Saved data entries
--- START ---

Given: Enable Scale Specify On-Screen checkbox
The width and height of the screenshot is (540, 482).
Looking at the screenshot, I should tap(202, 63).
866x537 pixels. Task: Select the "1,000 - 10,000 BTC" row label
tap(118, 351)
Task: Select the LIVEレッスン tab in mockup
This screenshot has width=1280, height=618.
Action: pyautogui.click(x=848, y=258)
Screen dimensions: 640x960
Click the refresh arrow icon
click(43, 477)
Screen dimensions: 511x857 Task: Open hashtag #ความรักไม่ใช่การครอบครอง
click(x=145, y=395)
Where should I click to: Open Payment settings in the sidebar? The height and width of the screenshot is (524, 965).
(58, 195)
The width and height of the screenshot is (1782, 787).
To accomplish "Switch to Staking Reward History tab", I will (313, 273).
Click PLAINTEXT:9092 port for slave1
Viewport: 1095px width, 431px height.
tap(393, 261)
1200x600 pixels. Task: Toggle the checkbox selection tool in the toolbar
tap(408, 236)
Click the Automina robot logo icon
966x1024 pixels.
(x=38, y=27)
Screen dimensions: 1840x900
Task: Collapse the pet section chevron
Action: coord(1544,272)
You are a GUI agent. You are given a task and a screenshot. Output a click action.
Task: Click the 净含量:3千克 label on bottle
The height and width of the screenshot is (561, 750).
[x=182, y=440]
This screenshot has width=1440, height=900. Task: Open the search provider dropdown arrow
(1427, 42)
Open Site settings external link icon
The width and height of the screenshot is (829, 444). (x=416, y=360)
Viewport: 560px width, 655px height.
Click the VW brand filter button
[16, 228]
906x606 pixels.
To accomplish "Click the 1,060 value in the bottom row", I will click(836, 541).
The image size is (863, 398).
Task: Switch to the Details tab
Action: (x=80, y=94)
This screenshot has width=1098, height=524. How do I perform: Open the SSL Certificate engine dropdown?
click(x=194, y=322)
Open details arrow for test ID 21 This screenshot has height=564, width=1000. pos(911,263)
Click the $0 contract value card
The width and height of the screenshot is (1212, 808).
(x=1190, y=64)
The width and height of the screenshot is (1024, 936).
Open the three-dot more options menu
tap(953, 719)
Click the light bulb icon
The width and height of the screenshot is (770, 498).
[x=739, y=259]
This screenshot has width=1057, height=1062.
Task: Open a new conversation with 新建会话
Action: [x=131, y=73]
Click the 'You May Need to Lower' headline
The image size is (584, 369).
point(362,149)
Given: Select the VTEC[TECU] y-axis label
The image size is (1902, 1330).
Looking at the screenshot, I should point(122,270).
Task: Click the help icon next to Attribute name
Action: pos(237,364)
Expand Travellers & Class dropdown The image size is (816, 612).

--- END ---

▶ _What is expected_: Output all of the records exactly, with nothing omitted.

▶ _Completed task_:
Given: Enable Scale Specify On-Screen checkbox
The width and height of the screenshot is (540, 482).
Looking at the screenshot, I should tap(202, 63).
866x537 pixels. Task: Select the "1,000 - 10,000 BTC" row label
tap(118, 351)
Task: Select the LIVEレッスン tab in mockup
This screenshot has width=1280, height=618.
Action: pyautogui.click(x=848, y=258)
Screen dimensions: 640x960
Click the refresh arrow icon
click(43, 477)
Screen dimensions: 511x857 Task: Open hashtag #ความรักไม่ใช่การครอบครอง
click(x=145, y=395)
Where should I click to: Open Payment settings in the sidebar? The height and width of the screenshot is (524, 965).
(58, 195)
The width and height of the screenshot is (1782, 787).
To accomplish "Switch to Staking Reward History tab", I will (313, 273).
Click PLAINTEXT:9092 port for slave1
Viewport: 1095px width, 431px height.
tap(393, 261)
1200x600 pixels. Task: Toggle the checkbox selection tool in the toolbar
tap(408, 236)
Click the Automina robot logo icon
966x1024 pixels.
(x=38, y=27)
Screen dimensions: 1840x900
Task: Collapse the pet section chevron
Action: coord(1544,272)
You are a GUI agent. You are given a task and a screenshot. Output a click action.
Task: Click the 净含量:3千克 label on bottle
The height and width of the screenshot is (561, 750).
[x=182, y=440]
This screenshot has width=1440, height=900. Task: Open the search provider dropdown arrow
(1427, 42)
Open Site settings external link icon
The width and height of the screenshot is (829, 444). (x=416, y=360)
Viewport: 560px width, 655px height.
Click the VW brand filter button
[16, 228]
906x606 pixels.
To accomplish "Click the 1,060 value in the bottom row", I will click(836, 541).
The image size is (863, 398).
Task: Switch to the Details tab
Action: (x=80, y=94)
This screenshot has width=1098, height=524. How do I perform: Open the SSL Certificate engine dropdown?
click(x=194, y=322)
Open details arrow for test ID 21 This screenshot has height=564, width=1000. pos(911,263)
Click the $0 contract value card
The width and height of the screenshot is (1212, 808).
(x=1190, y=64)
The width and height of the screenshot is (1024, 936).
Open the three-dot more options menu
tap(953, 719)
Click the light bulb icon
The width and height of the screenshot is (770, 498).
[x=739, y=259]
This screenshot has width=1057, height=1062.
Task: Open a new conversation with 新建会话
Action: [x=131, y=73]
Click the 'You May Need to Lower' headline
The image size is (584, 369).
point(362,149)
Given: Select the VTEC[TECU] y-axis label
The image size is (1902, 1330).
Looking at the screenshot, I should point(122,270).
Task: Click the help icon next to Attribute name
Action: pos(237,364)
Expand Travellers & Class dropdown The image size is (816, 612).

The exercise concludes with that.